Ciri-ciri penggunaan mmetode pembelajaran konvensional
a.        Peserta disuruh untuk membaca buku tentang pasar.
b.       Instruktur menyampaikan materi pelajaran sesuai dengan pokok-pokok materi pelajaran seperti yang terkandung dalam indikator hasil belajar.
c.        Instruktur memberi kesempatan kepada peserta untuk bertanya manakala ada hal-hal yang dianggap kurang jelas (diskusi).
d.       Instruktur mengulas pokok-pokok materi pelajaran yang telah disampaikan dilanjutkan dengan menyimpulkan.
e.        Instruktur melakukan post-tes evaluasi sebagai upaya untuk mengecek terhadap pemahaman siswa tentang materi pelajaran yang telah disampaikan.
f.        Instruktur menugaskan kepada peserta untuk membuat karangan sesuai dengan tema.
Dari model pembelajaran seperti yang telah dijelaskan di atas, maka tampak bahwa proses pembelajaran sepenuhnya ada pada kendali instruktur. Peserta diberi kesempatan untuk mengeksplorasi. Pengalaman belajar peserta terbatas, hanya sekadar mendengarkan. Mungkin terdapat pengembangan proses berpikir, tetapi proses tersebut sangat terbatas dan terjadi pada proses berpikir taraf rendah. Melalui pola pembelajaran semacam itu, maka jelas faktor-faktor psikologis peserta tidak berkembang secara utuh, misalnya mental dan motivasi belajar peserta.


Metode Pembelajaran CTL

Untuk mencapai kompetensi yang sama dengan menggunakan CTL instruktur melakukan langkah-langkah pembelajaran seperti di bawah ini.
 Pendahuluan
a.        Instruktur menjelaskan kompetensi yang harus dicapai serta manfaat dan proses pembelajaran dan pentingnya materi pelajaran yang akan dipelajari.
b.       Instruktur menjelaskan prosedur pembelajaran CTL.
c.        Peserta dibagi ke dalam beberapa kelompok sesuai dengan jumlah peserta.

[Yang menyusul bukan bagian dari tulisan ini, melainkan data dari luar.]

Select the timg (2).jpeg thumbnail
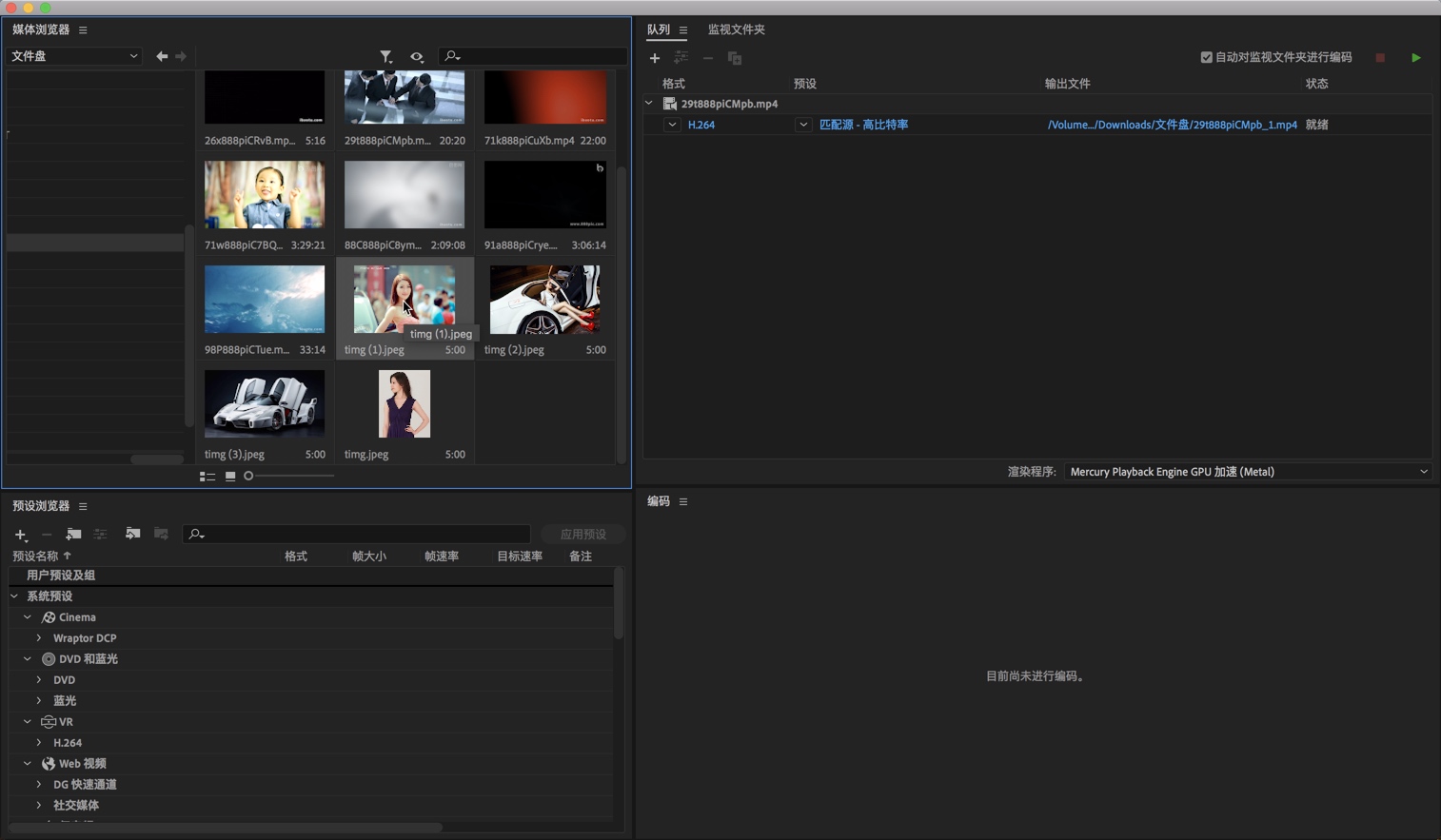 pos(544,299)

d.       Tiap kelompok ditugaskan untuk melakukan observasi, misalnya kelompok 1 dan 2 melakukan observasi ke pasar tradisional, dan kelompok 3 dan 4 melakukan observasi ke pasar swalayan. Melalui observasi siswa ditugaskan untuk mencatat berbagai hal yang ditemukan di pasar-pasar tersebut.
e.        Instruktur melakukan tanya jawab sekitar tugas yang harus dikerjakan oleh setiap peserta.

Inti Di Lapangan
a.        Peserta melakukan observasi ke pasar sesuai dengan pembagian tugas kelompok.

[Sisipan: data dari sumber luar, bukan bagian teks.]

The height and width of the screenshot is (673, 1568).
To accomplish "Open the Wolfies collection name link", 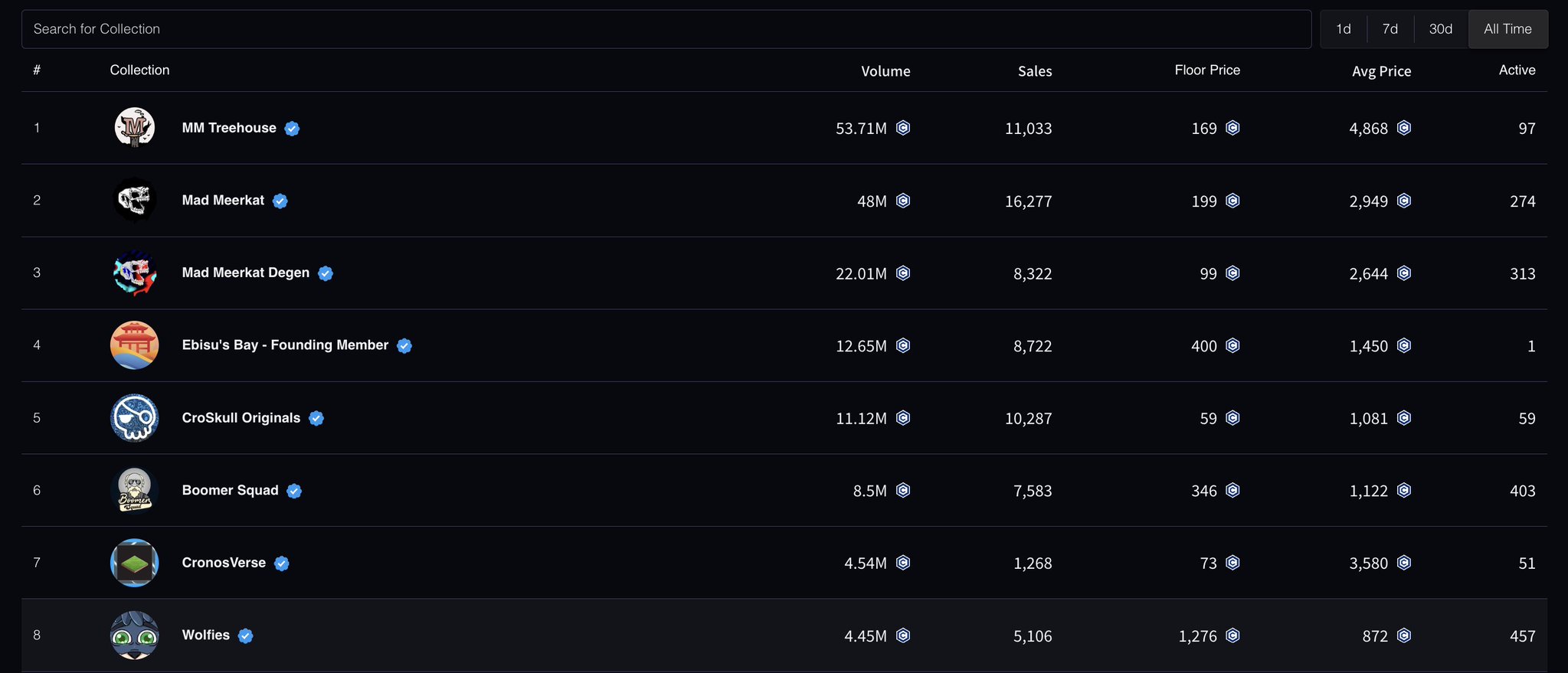I will coord(205,635).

b.       Peserta mencatat hal-hal yang mereka temukan di pasar sesuai dengan alat observasi yang telah mereka tentukan sebelumnya.
Inti Di Dalam Kelas
a.        Peserta mendiskusikan hasil temuan mereka sesuai dengan kelompoknya masing-masing.
b.       Peserta melaporkan hasil diskusi.
c.        Setiap kelompok menjawab setiap pertanyaan yang diajukan oleh kelompok yang lain.
Penutup
a.        Dengan bantuan guru siswa menyimpulkan hasil observasi sekitar masalah pasar sesuai dengan indikator hasil belajar yang harus dicapai.
b.       Instruktur menugaskan peserta untuk membuat karangan tentang pengalaman belajar mereka dengan tema “pasar”.